Here detailed instructions on how to access to MySQL database sakila using python connector, that are also described in MySQL_from_python.ipynb:
Previous steps for initial requirements are described in the main code in catalan. Step by step translation to english is provided here.
- install the python-mysql connector library using the CLI terminal (if we don't already have it installed)
pip install mysql-connector-python
- If you are on Linux and we do not yet have the sakila database imported into mysql, you must download it. You can do this by wget command executed in a bash terminal of a Linux system (for instance, Ubuntu). If you use Windows, you can try the Linux Subsystem for Windows (WSL) and carry out the work from there. The WGET command is also in the Cygwin package designed for Windows. Also, you can alternatively use a virtual machine with Ubuntu (for instance 20.04 LTS) as a guest system. Another solution is using docker. However, the database can also be downloaded directly from the URL of the page specified next to wget command. Rembember that using Jupyter notebook, the exclamation mark allows us to interact with interpretable commands from the SHELL. After download decompress the ZIP file.

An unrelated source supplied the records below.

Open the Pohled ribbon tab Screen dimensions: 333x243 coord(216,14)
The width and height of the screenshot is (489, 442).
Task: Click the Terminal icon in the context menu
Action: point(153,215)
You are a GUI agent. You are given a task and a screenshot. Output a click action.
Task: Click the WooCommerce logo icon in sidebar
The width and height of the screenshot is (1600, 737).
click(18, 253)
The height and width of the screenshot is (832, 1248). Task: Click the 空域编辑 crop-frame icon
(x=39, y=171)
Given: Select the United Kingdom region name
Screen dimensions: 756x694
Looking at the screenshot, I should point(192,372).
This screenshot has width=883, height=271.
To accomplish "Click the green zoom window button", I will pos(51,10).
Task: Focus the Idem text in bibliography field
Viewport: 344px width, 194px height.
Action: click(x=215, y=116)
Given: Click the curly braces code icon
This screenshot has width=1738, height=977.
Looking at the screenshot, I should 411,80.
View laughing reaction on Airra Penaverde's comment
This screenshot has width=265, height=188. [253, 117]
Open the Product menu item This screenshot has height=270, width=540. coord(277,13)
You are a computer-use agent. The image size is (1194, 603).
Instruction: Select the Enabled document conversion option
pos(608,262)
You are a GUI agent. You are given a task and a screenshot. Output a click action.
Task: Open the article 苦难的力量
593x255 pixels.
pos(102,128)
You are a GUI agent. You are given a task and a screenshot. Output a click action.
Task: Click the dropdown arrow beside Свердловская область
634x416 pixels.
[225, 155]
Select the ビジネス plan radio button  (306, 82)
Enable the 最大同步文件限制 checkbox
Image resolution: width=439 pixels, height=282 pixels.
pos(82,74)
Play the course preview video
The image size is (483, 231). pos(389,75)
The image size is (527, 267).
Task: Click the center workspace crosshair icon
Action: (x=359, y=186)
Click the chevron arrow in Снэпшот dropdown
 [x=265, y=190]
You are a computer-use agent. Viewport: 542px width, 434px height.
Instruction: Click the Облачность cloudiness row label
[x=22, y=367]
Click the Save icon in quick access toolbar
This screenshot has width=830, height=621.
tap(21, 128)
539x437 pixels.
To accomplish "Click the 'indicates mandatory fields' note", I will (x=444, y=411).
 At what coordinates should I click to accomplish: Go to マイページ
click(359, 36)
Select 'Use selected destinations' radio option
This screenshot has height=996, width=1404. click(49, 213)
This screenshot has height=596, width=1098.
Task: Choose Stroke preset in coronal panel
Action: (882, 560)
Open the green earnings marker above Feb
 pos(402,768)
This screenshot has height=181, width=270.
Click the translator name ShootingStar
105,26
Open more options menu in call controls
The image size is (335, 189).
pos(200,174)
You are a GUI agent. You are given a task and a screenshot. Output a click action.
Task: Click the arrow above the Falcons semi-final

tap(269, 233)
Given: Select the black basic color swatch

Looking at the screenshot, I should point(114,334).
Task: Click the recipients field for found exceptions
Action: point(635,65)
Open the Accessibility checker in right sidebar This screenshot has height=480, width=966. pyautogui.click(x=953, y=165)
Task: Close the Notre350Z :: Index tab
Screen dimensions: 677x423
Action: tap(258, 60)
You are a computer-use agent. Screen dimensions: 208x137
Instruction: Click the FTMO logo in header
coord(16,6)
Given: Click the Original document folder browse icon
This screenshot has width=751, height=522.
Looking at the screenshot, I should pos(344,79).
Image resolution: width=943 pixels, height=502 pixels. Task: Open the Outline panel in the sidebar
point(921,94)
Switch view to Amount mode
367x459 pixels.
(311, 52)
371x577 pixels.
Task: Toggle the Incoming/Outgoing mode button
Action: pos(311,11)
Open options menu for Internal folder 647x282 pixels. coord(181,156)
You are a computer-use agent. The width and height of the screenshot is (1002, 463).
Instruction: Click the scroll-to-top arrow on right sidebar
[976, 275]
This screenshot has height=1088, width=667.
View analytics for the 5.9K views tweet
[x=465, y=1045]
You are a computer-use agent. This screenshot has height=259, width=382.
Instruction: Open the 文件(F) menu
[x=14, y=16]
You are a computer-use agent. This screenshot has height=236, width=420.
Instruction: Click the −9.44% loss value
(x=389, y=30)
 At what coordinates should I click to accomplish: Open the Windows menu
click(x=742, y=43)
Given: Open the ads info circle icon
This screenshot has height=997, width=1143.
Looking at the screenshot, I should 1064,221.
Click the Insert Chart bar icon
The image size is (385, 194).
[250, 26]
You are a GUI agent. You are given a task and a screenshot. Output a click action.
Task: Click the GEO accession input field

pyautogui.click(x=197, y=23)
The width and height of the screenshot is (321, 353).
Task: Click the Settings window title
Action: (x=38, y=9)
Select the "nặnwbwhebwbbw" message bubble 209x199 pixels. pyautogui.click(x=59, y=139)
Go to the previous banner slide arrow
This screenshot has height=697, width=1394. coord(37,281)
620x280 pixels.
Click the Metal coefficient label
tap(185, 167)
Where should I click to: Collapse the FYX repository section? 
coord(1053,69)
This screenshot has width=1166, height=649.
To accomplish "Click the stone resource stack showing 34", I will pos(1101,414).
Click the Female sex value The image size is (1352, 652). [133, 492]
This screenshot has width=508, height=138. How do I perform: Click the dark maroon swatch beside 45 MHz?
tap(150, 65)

wget https://downloads.mysql.com/docs/sakila-db.zip
unzip sakila-db.zip
- If you haven't done it yet, you must install the MySQL Server. This in Ubuntu can be done directly with apt install command. Send errors to /dev/null:
apt install mysql-server 2> /dev/null
- Next, we now import the sakila DB into MySQL. First the schema, finally, the data. We use a login without a password to speed up, but in a real case you should always have a good password.
mysql -u root -p '' -e "CREATE DATABASE IF NOT EXISTS sakila;"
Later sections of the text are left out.